|Testing JIT compilers firstname.lastname@example.org (Tim Harris) (2000-06-14)|
|Re: Testing JIT compilers email@example.com (2000-06-20)|
|From:||Tim Harris <firstname.lastname@example.org>|
|Date:||14 Jun 2000 12:58:13 -0400|
|Organization:||University of Cambridge Computer Laboratory|
I was thinking about testing compilers a bit last week while working
on a Java-bytecode to x86-native-code compiler. I'd be interested in
feedback on the prototype system described below -- e.g. flaws in it,
or that it has been done before :-).
I am working slowly through the previous compiler-testing
bibliographies that have been posted here, but the emphasis there
seems to be more on automatic test generation.
The compiler is itself implemented in Java and so, as part of a
bootstrapping process, it compiles itself and this "compiled-compiler"
is used during subsequent execution. I had been testing the system by
executing a series of simple regression tests (essentially covering
each bytecode operation with a range of input values) and a number of
larger Java applications drawn from the SPEC JVM suite.

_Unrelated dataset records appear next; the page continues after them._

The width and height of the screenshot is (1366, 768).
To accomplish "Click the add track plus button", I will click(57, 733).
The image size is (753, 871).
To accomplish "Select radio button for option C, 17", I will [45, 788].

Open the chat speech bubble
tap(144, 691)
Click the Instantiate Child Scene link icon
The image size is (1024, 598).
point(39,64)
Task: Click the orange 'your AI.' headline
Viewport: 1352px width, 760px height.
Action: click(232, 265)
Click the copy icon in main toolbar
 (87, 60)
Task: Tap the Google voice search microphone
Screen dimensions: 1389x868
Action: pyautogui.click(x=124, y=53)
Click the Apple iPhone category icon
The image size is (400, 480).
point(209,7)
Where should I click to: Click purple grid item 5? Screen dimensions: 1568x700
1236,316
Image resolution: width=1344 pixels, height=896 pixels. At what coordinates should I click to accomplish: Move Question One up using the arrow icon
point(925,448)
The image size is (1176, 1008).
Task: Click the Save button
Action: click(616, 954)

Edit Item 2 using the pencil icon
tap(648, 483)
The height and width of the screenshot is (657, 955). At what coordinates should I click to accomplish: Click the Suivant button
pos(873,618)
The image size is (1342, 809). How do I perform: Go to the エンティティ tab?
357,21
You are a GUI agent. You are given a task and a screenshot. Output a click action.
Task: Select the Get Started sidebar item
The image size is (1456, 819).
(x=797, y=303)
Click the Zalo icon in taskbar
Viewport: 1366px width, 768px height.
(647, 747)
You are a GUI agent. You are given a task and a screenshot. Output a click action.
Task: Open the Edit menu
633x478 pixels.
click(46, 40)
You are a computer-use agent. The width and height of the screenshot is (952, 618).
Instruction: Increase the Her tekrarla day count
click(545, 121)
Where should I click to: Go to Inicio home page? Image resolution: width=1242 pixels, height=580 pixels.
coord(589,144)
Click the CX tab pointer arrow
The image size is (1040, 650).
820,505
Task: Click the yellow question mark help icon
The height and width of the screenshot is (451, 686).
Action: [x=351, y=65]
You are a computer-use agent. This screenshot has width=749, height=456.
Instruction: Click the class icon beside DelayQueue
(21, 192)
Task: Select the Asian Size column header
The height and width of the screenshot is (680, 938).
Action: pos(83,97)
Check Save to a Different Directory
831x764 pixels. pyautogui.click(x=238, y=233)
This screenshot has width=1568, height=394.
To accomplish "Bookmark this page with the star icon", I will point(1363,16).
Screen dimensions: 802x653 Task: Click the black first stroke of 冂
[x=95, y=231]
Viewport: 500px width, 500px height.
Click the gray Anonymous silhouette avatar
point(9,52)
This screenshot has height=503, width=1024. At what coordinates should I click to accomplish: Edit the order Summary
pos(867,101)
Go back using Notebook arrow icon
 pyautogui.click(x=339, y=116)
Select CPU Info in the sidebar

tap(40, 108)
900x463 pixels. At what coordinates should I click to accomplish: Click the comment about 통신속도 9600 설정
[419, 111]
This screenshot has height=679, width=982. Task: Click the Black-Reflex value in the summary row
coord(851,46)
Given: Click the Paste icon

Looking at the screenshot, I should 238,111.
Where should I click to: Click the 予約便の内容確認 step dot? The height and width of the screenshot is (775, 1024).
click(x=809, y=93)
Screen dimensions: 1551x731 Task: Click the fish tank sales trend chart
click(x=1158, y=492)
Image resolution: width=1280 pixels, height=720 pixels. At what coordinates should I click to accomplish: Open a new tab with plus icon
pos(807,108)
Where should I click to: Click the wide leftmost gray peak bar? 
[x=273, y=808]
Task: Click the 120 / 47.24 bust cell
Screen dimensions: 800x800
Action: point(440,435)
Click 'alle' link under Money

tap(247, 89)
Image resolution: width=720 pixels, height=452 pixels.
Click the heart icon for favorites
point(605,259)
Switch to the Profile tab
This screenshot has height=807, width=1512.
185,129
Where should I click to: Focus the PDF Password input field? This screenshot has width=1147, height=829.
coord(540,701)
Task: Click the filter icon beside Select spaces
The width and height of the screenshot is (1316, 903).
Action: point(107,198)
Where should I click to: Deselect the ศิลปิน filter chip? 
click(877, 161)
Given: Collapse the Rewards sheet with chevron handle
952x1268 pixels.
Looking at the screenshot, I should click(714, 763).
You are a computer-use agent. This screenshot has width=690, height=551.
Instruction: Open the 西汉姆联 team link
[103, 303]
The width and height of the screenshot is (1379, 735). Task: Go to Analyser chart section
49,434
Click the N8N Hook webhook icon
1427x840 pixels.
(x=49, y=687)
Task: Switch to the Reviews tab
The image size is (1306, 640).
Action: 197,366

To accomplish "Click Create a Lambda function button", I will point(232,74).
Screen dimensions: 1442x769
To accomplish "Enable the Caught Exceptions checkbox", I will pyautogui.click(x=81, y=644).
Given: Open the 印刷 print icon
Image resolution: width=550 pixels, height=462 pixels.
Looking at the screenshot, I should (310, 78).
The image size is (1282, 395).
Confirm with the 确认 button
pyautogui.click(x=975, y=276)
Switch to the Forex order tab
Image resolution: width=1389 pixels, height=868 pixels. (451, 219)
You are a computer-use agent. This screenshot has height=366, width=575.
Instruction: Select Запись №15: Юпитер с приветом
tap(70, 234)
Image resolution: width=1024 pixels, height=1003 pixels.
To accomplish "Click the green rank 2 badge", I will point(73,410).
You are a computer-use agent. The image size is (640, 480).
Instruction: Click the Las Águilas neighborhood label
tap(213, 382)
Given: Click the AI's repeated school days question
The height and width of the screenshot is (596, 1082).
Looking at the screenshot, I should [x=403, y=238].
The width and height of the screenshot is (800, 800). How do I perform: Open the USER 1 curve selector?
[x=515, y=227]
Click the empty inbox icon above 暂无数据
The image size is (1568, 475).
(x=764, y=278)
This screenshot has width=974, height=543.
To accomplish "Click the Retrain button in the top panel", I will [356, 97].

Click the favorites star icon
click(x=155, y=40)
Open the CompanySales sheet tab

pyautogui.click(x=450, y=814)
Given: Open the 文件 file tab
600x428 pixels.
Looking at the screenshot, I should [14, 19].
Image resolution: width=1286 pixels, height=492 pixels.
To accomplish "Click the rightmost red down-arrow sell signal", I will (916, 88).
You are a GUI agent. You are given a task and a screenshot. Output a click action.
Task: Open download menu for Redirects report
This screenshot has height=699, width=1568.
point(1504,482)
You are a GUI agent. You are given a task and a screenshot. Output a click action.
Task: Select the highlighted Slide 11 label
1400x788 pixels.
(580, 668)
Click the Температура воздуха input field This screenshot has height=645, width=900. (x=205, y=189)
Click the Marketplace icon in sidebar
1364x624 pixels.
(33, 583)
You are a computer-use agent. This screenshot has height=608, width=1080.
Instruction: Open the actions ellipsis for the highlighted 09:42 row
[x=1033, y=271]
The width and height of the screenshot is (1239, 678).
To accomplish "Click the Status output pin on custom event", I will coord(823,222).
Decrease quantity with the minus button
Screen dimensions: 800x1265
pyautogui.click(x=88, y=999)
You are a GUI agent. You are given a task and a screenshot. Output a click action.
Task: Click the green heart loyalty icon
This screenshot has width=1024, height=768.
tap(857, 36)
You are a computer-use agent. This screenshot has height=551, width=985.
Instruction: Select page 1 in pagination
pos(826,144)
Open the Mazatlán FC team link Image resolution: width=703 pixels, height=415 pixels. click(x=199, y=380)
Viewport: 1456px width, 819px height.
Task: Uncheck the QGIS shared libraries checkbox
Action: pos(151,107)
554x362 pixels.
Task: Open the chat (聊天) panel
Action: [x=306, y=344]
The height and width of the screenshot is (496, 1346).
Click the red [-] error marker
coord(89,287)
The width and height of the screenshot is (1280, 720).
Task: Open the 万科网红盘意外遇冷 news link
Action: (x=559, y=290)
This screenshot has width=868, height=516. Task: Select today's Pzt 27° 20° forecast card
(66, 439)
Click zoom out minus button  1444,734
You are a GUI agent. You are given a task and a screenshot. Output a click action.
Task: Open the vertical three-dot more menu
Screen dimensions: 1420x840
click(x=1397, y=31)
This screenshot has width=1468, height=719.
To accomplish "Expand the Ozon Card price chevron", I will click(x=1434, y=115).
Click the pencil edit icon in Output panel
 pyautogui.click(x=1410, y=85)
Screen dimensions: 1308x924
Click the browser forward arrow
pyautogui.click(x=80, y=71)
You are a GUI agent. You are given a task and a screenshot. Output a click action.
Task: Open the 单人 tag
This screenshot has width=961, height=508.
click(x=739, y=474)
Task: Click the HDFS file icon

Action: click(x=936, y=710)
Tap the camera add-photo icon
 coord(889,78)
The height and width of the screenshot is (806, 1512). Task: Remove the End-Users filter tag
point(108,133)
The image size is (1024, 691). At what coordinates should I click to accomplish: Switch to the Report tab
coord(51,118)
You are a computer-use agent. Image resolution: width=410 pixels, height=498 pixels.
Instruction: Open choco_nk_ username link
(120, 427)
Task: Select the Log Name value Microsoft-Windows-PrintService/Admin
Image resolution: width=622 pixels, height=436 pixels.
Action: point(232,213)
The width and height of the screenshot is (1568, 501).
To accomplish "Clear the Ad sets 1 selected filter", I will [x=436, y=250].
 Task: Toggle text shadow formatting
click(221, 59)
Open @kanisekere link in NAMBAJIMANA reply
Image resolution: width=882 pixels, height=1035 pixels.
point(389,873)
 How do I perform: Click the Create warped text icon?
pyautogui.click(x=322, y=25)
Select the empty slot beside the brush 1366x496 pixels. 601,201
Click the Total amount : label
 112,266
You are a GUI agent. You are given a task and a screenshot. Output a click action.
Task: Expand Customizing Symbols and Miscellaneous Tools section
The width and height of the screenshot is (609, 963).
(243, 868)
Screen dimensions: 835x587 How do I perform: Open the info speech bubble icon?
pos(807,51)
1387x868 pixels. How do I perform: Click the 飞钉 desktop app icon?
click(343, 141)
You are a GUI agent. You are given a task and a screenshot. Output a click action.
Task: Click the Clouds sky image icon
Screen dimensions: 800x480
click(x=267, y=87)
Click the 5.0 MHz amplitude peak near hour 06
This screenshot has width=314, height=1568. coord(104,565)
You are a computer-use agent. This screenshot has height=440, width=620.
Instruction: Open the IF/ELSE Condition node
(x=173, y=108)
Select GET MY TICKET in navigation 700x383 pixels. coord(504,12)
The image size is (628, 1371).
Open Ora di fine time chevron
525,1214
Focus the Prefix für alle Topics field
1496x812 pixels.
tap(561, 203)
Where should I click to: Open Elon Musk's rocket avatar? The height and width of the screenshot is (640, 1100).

This approach to testing caused two problems. Firstly, when a
regression test failed, it was difficuly to associate the
changed output back to an error in the compiler: particularly if the
error lay in the compiled-compiler, or is only provoked by one of the
larger tests. Secondly, I found some problems for which the system
generated incorrect code but produced no visibly-different output from
the test application. A concrete example of this second problem was
when a particular kind of integer comparison was implemented
incorrectly in the compiled-compiler. This caused the
inappropriate (but operationally correct) machine code instructions to
be selected -- for example using 32-bit immediate operands for small
values which could have been contained in a faster 8-bit format.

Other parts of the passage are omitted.